Social Media Evidence Shouldn’t Give You a Papercut

We say it somewhat tongue in cheek but ‘Facebook Official’ and ‘Tweetable’ are just a few of the indicators of how embedded social media has become in our everyday life. So too has it become an ever-present facet of the litigation landscape.

It can be easy for counsel to overlook social media or consider it a second thought at the outset of the case. With apps like Instagram, Facebook, LinkedIn and Twitter on every smart phone and tablet, a significant amount of relevant information can be available for discovery. Timing is critical to first identify that it exists, then capture, preserve and use it to your advantage, or else key information can be lost forever.

Often, a thorough search using Google can quickly identify that a social media account exists for many of the more popular apps. A deeper search by a data collection expert can quickly browse more than 300 different apps for potentially related user accounts. Once the account(s) has been identified, the bigger challenge begins with collecting and preserving the content. As with any other type of evidence, social media evidence is also required to be relevant, authenticated and admissible. So, it needs to be handled with the same due-diligence as any other type of electronically stored information (ESI).

An initial school of thought when gathering social media content was to capture the image (print screen) of everything viewable in the account, print it, redact it and produce it. This can be a pain-staking task and time-consuming exercise. As an example, for one Facebook account, this could equate to hundreds of pages, which must then be printed, reviewed and redacted – hours of time and resources lost when you’re trying to quickly get to the most relevant details. And that is just for one account. The average social media user could have three to five accounts and some may have as many as 10 or more different accounts.

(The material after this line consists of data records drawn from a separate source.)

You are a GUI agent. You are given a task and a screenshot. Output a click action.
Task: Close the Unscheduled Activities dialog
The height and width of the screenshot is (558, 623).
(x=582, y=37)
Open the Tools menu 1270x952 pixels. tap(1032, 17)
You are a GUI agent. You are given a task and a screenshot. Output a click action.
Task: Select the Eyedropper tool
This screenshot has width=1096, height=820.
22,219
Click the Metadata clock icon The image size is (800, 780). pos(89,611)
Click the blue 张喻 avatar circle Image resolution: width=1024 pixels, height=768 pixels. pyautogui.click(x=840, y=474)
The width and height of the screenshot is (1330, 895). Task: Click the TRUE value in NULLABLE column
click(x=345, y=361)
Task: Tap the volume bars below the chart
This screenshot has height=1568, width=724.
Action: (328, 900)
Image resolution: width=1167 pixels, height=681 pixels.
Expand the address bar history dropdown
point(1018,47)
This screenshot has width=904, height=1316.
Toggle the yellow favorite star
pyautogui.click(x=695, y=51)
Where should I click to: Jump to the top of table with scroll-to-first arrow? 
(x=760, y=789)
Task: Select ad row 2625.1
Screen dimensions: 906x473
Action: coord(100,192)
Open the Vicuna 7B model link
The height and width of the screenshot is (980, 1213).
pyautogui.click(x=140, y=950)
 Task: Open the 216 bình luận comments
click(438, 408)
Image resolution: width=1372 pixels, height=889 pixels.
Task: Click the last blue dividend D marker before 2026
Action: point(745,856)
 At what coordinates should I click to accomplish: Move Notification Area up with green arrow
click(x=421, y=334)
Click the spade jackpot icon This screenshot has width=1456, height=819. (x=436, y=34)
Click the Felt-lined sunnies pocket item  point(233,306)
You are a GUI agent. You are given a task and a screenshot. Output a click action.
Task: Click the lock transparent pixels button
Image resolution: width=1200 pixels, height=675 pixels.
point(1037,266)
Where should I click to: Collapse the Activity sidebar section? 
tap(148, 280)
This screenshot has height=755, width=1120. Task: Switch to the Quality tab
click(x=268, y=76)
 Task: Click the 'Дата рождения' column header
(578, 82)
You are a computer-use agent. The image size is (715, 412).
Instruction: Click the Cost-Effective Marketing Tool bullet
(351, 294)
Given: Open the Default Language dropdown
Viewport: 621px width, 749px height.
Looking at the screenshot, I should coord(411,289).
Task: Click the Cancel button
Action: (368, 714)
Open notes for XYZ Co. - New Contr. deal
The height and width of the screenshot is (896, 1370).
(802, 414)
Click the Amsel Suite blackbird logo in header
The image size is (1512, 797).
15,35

If reading this strategy has left you asking the question, “isn’t there a better way?” then you are not alone.

Fortunately, there is a better way. With the help of specially designed, best practice technology implemented by trained experts, the heavy lifting can be done in minutes which would otherwise take hours or days using the print screen method. The best part is that you don’t have to sacrifice cost, speed or defensibility by using this technology. In fact, as with most things in the tech-age there is much to be gained by leveraging the right tools and expertise to get the job done.

With best practice technology and the guidance of an expert, you can accomplish in a few hours what would take you days or even weeks using static collection methods. Multiple accounts can be collected at one time, you can review the content in the same format as it would appear live and metadata can be searched and viewed for a full 360 degree look at the content. These are just a few of the benefits of using best practice technology and they all result in time and cost savings with a higher degree of reliability that your obligation is being met.

The next time your case takes you into the world of social media evidence, think twice before you hit Print Screen. Taking a leap into new technology can be daunting, but let’s face it, if you’re looking at social media evidence you’re already neck-deep into the tech world. The best advice is to ask an expert to walk you through the process and the benefits of the technology will not disappoint.

Here are the top 10 benefits of skipping the papercut for social media collections:

  1. Simultaneously collect content from multiple accounts at one time.
  2. Review and search the collected content in the same format as if it was still live and online.
  3. Capture and preserve all hyperlinks in real-time that may not be visible in a static collection method.
  4. Preserve, search and produce useful metadata including, day, time, IP address and geolocation where the content was posted.
  5. Easily access the geotag information of the exact location where items like photos, videos, posts and tweets were created.
  6. Quickly search and cull through all content, including metadata, using keywords, data ranges and other relevant search criteria.
  7. Gain confidence that you are not inadvertently producing private or privileged information through QC analysis tools.
  8. Proactively capture ongoing posts or content changes over time.
  9. Search, review and archive social media data in the same method and format as other case related ESI.
  10. All social media evidence can be reviewed from the comfort of your computer or mobile devise, anytime, anywhere without fear of the dreaded papercut.